Scientists are learning more about the secret -- and surprisingly long -- lives of tropical reef fish. An 81-year-old midnight snapper found off the coast of Western Australia has rewritten the record books.
"Until now, the oldest fish that we've found in shallow, tropical waters have been around 60 years old," Australian Institute of Marine Science (AIMS) fish biologist Brett Taylor said in a statement on Tuesday. "We've identified two different species here that are becoming octogenarians, and probably older."
Taylor led a study on the long-lived fish published in the journal Coral Reefs this month. The paper covered red bass, midnight snapper and black and white snapper. The researchers found 11 fish that were more than six decades old. A 79-year-old red bass was discovered in the same area as the record-setting snapper.
Determining the age of a fish is a lot like calculating the age of a tree.
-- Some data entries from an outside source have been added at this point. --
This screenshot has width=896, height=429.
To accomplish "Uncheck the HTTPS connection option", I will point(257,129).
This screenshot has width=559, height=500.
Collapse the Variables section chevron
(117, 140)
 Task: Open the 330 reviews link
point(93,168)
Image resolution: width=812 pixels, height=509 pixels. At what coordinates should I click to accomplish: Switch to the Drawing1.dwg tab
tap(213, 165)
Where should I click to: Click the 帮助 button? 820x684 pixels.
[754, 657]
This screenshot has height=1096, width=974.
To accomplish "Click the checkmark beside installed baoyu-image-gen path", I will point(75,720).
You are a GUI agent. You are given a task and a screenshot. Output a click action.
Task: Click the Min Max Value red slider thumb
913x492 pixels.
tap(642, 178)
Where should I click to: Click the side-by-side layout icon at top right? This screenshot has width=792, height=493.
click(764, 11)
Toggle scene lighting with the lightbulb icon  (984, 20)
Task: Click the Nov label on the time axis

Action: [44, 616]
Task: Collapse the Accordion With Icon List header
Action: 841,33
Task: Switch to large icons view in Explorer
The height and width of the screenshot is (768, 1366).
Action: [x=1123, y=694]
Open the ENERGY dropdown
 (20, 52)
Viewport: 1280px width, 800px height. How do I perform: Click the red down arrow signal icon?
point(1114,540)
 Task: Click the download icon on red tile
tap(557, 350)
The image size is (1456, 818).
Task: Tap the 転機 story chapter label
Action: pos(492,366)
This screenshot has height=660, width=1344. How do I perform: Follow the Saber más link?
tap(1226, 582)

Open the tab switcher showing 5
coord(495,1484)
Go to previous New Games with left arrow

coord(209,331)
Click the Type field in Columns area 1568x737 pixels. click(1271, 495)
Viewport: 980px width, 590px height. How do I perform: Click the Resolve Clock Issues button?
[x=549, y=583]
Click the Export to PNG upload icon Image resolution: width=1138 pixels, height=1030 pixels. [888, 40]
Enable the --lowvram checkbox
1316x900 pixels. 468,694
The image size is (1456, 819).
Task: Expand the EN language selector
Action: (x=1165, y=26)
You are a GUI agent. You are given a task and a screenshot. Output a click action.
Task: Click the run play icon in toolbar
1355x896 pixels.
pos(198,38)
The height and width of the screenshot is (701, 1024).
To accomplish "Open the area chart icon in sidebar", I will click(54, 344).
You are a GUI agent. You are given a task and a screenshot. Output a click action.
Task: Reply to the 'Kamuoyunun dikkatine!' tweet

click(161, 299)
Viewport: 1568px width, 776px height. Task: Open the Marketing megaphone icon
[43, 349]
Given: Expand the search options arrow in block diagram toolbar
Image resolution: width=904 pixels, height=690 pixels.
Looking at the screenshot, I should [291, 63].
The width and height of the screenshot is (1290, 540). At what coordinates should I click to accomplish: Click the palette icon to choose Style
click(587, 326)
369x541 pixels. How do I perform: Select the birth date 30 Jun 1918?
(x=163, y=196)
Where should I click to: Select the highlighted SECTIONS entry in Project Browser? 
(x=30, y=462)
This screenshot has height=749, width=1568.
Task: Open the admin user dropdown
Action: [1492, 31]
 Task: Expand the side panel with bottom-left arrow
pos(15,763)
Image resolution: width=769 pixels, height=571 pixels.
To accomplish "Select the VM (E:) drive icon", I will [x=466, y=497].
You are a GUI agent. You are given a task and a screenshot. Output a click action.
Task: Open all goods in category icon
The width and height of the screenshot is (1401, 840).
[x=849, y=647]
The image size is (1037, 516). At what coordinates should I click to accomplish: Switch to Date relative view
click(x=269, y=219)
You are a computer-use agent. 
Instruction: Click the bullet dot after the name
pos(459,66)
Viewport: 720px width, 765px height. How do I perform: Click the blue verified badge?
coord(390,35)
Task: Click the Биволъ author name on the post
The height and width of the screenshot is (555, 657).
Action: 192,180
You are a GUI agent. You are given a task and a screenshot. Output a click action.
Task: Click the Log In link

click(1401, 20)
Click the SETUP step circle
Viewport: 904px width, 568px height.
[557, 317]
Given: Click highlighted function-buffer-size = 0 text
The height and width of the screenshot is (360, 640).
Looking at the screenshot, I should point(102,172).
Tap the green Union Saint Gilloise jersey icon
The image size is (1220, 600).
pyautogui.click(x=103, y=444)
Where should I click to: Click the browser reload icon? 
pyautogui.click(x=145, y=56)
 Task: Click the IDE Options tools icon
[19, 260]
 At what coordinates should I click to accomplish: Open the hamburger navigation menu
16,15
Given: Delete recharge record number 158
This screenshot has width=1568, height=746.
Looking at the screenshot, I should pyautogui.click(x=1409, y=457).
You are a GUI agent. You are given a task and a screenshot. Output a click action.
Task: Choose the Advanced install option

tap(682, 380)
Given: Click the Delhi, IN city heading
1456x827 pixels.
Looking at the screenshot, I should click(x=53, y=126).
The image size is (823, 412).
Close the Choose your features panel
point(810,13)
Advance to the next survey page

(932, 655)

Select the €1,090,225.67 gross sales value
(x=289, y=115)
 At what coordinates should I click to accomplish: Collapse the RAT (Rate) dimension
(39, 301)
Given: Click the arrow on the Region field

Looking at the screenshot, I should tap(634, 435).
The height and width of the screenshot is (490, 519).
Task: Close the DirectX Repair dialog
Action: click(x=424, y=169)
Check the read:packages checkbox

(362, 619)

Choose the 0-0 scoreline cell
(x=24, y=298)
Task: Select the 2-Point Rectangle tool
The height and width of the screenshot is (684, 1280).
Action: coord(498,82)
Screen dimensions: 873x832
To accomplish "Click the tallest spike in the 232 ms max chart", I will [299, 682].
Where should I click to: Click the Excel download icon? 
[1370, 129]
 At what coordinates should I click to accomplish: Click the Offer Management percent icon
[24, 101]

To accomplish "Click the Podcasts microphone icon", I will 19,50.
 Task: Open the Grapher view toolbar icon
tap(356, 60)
Fish ear bones (otoliths) have growth bands that let scientists dial in an accurate age. The bad news is that this method requires killing the fish. At least the snapper had a good run. "It's just incredible for a fish to live on a coral reef for 80 years," Taylor said.
The researchers hope the study will help with fish management decisions during a time of climate change. "We're observing fish at different latitudes -- with varying water temperatures -- to better understand how they might react when temperatures warm everywhere," said Taylor.
The midnight snapper joins a short list of impressively aged marine animals. The Shedd Aquarium in Chicago hosted Granddad the lungfish for over eight decades before his death in 2017. Granddad was the world's oldest aquarium fish at the time. Researchers announced the discovery of in 2016.
This gives our pet goldfish something to aspire to.